Stichtag

10. Oktober 1861 - Geburtstag des Polarforschers Fridtjof Nansen

Die beiden Norweger verbringen den dritten Winter im Eis. Sieben Monate lang, die Dauer einer ewig finsteren Polarnacht, leben sie in einem Erdloch, überspannt von Walrosshäuten und Eisbärenfellen. Licht schimmert einzig aus rußigen Tranlichtern, betrieben mit dem Fett der erlegten Tiere. Der Polarforscher Fridtjof Nansen und sein Mannschaftskamerad Hjalmar Johansen hatten 1895 ihren Fußmarsch zum Nordpol abgebrochen - sie waren über dem 86. Breitengrad umgekehrt - und überwintern nun auf der Jackson-Insel, einem Teil des Archipels Franz-Josef-Land, der heute zu Russland gehört. Zwei Jahre zuvor, im Juli 1893, war Nansen mit dem Schiff "Fram" in See gestochen, Kurs auf den Nordpol, den bisher nie ein Mensch erreicht hat. Nansen ist überzeugt: Von Alaska her existiert eine Strömung über das Sibirische Eismeer in Richtung der grönländischen Küste, die direkt über den Nordpol führt. Nansen lässt sich mit der "Fram", norwegisch für vorwärts, vom Packeis umschließen. Nach zwei Überwinterungen im driftenden Eis wird ihm klar, dass die Strömung nicht zum Nordpol führt. Also laufen Nansen und sein Heizer Johansen zu Fuß weiter – und erreichen den Nordpol nicht. Sie schlagen sich vom treibenden Eisschild der Arktis zur Jackson-Insel durch und nach dem Ende der Polarnacht weiter nach Süden, wo sie, ein großer Zufall, auf die Expedition des Briten Frederick George Jackson treffen. Er bringt sie mit seinem Schiff zurück ins norwegische Vardö, die Stadt, in der Expedition drei Jahre zuvor begann.

"...die unendliche Stille der arktischen Nacht"

Die Leistungen des Fridtjof Nansen hätten für mehrere Leben gereicht. Der Norweger, geboren am 10. Oktober 1861 bei Oslo, ist Polarforscher, Universitätsprofessor, Diplomat, Hochkommissar im Völkerbund und Friedensnobelpreisträger. Auf einem selbst konstruierten Hundeschlitten überquert er 1888 als erster die 3.000 Meter hohe Inlandeisdecke Grönlands von der Ost- zur Westküste. Mit seinen Reiseberichten entfacht er Ende des 19. Jahrhunderts bei einer ganzen Generation die Sehnsucht nach dem Abenteuer im Eis. "Glitzernder Mondschein und die unendliche Stille der arktischen Nacht. ... Das alles erscheint mir wie ein ferner Traum aus einer anderen Welt, ein Traum, der entstanden und dahingeschwunden ist.

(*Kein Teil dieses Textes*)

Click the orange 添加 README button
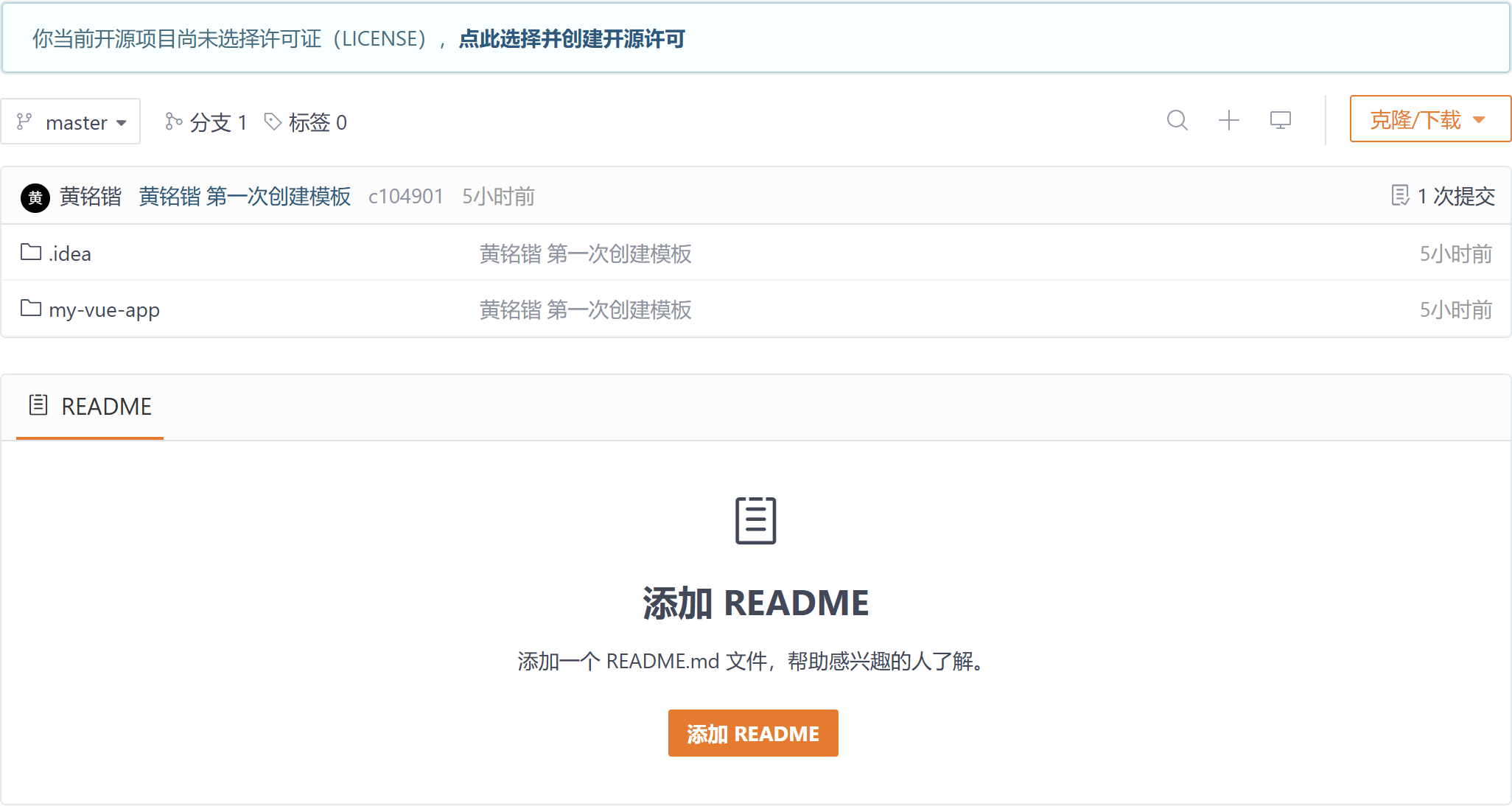The height and width of the screenshot is (806, 1512). point(752,733)
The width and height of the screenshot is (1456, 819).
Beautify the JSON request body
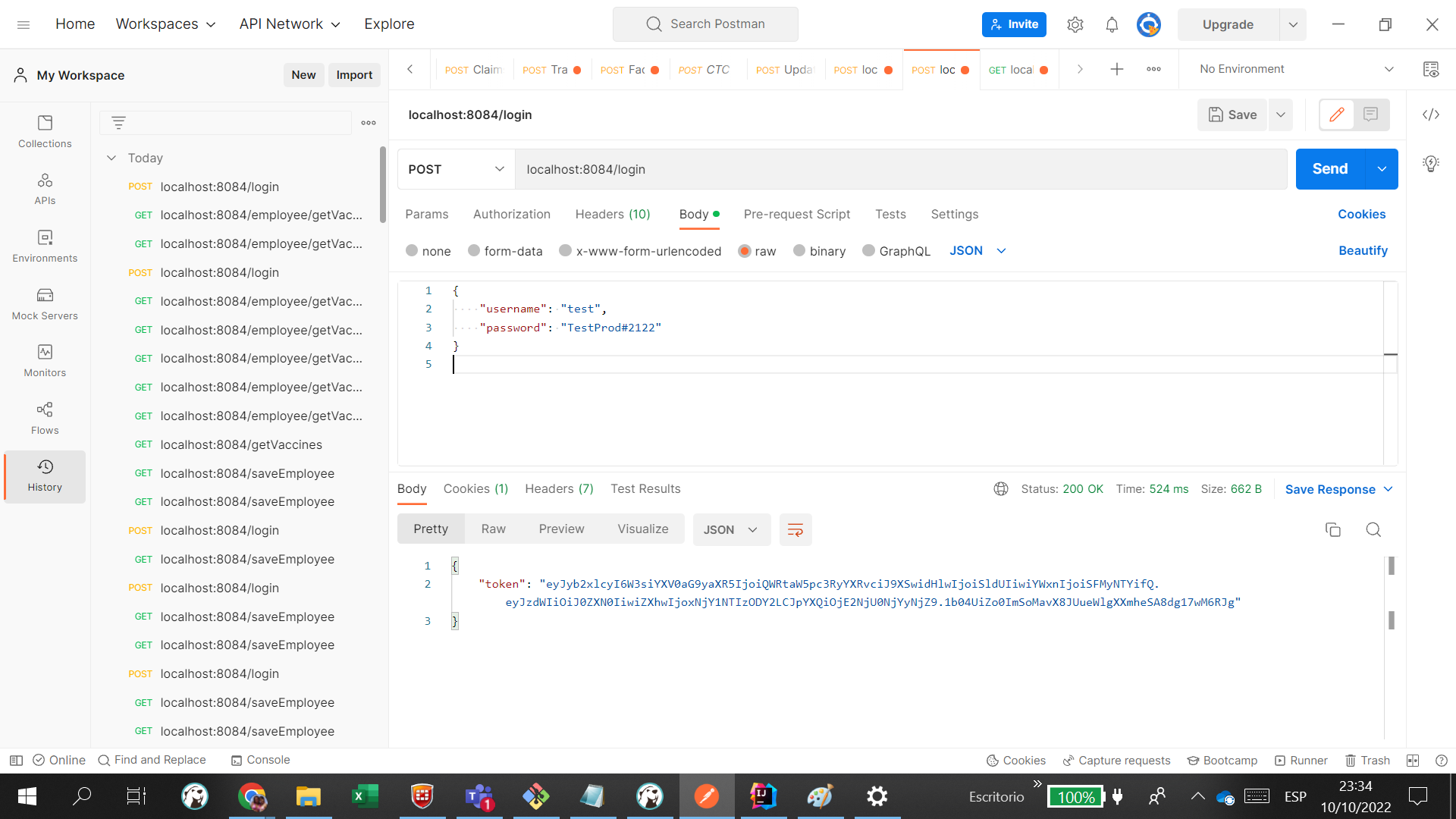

Aber welchen Wert hätte das Leben ohne seine Träume?" So schreibt er in seinem Bericht "In Nacht und Eis. Die norwegische Polarexpedition 1893-1896". Als 20-jähriger Zoologie-Student sieht er an Bord eines Robbenfängers zum ersten Mal das arktische Packeis. "Welch ein Anblick! Nicht ein einziger Fleck ringsum, nur Weiß und Weiß, so dass man die Augen fast nicht offen halten kann."

Nansen verteilt Pässe für Flüchtlinge

Mit zähem Willen bringt er die Polarexpedition von 1893 zu Ende; mit eben soviel Durchsetzungsvermögen widmet er sich neuen Aufgaben. 1905 setzt er sich für die friedliche Trennung Norwegens von Schweden ein. Als Hochkommissar des Völkerbunds kämpft er gegen das Elend der Flüchtlinge aus dem Ersten Weltkrieg, indem er Ersatzausweise für Staatenlose verteilt, die sogenannten Nansen-Pässe. Für sein humanitäres Engagement erhält er 1922 den Friedensnobelpreis. Doch insgeheim sehnt er sich nach dem arktischen Eis. Zwei Jahre vor seinem eigenen Tod hält Nansen die Grabrede für den verunglückten Polarforscher Roald Amundsen: "Ja, die Weite und das Unbekannte, der Glanz von Tat und Abenteuer am Meereshorizont, sie riefen immer nach ihm, unserem stolzen Freund, bis sie ihn am Ende nahmen." Fridtjof Nansen stirbt am 13. Mai 1930 im Alter von 68 Jahren auf seinem Anwesen bei Oslo. Die Arktis hat er nach der gescheiterten Nordpolexpedition nie wieder gesehen.